US Economy Contracted: Safe Haven Demand Likely to Increase

US Economy Contracted: Safe Haven Demand Likely to Increase

The pace of gross domestic product (GDP) growth contracted by 1.4 percent in the first quarter of 2022 compared to the previous quarter and increased by 3.4 percent year-over-year in the preliminary data released by the US Department of Commerce. During this period, the GDP forecast for the quarter indicated a 1.1 percent growth.





Looking at the details of the dataset published by the Bureau of Economic Analysis (BEA) office of the Department, GDP at current prices increased by 6.5 percent year-over-year in the first quarter to $ 24.38 trillion. In the quarterly decline, the decrease in net exports and inventories was the main factor. In addition, the decrease in federal government expenditures also had a downward effect on GDP. On the other side, the increase in the imports continued.

During this period, the gross domestic product price index grew by 8.0 percent in the first quarter of 2022 after an increase of 7.1 percent at the end of 2021, while personal consumption expenditures, which make up a huge part in economic activity, changed by minus 0.4 percent quarter-over-quarter and 2.7 percent year-over-year. The core personal consumption expenses price index (PCE), also known as price index excluding food and energy prices, also rose 5.2 percent.

The released data set shows that domestic demand in the US economy continues to be strong. However, due to the pressure created by the Russia–Ukraine war on foreign demand, there is a downward effect on export activities and the uncertainties have an impact on stock investments. Besides, Coronavirus shutdowns in China also caused supply chain disruptions, and inflation pressures somewhat reduced the purchasing power.

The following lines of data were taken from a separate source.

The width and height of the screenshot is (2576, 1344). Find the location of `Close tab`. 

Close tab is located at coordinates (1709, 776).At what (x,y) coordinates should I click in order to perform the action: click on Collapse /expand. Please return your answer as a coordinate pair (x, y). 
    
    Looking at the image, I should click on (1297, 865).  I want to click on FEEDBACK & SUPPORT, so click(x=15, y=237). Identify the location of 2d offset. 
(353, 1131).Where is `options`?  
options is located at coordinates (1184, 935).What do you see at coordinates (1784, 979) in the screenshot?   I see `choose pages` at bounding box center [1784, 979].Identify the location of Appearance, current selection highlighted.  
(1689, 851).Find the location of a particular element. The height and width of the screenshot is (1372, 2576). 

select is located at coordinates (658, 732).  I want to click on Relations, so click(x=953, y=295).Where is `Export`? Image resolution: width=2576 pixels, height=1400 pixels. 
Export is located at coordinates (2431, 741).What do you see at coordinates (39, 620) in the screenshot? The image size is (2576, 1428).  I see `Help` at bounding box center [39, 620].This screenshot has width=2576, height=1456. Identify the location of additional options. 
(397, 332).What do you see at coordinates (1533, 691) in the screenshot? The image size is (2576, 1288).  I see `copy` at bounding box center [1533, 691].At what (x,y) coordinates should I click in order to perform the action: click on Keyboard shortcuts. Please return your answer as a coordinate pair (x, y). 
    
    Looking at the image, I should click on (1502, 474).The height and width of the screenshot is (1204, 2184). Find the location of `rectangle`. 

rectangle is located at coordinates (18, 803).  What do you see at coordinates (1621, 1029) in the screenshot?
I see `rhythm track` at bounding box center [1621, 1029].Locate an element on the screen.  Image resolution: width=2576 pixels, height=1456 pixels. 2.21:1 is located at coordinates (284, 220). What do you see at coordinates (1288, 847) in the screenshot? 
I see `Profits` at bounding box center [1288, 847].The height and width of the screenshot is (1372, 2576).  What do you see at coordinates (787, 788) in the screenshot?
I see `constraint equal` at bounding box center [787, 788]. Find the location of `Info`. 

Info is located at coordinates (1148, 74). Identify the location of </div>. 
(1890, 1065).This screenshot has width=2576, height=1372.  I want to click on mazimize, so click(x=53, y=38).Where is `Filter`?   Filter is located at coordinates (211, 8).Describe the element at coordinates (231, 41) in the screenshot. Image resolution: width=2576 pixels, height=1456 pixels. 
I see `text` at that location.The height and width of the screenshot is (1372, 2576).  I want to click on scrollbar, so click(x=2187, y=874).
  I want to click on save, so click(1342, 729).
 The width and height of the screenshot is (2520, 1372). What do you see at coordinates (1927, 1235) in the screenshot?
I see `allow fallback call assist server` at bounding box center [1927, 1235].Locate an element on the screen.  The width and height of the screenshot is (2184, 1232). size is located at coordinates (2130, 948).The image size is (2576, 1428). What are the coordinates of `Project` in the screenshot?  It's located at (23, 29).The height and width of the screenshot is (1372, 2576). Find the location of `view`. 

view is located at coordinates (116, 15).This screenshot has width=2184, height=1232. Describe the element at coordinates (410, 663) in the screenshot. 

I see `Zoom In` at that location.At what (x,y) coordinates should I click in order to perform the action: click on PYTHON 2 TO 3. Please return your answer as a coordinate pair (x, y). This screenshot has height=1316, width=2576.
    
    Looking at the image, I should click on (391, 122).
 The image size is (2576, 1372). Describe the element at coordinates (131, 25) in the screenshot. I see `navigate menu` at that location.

Dollar index, which reached 103.78 levels before the data release and renewed its 20-year peak, is going downwards. The pressure created by the dollar on developed country currencies eased somewhat due to the expectation that the Federal Reserve will continue the monetary tightening process more aggressively by increasing the policy interest rate by 50 basis points at its May meeting. In addition, concerns that the contraction in the world's largest economy will spread to European and Asian countries, which are important trading partners, demand for safe haven assets are likely to increase. Decline in the 10-year US treasury yields to 2.79 percent and the fact that the gold reached 1917 level and recovered the losses of about a week supports this idea.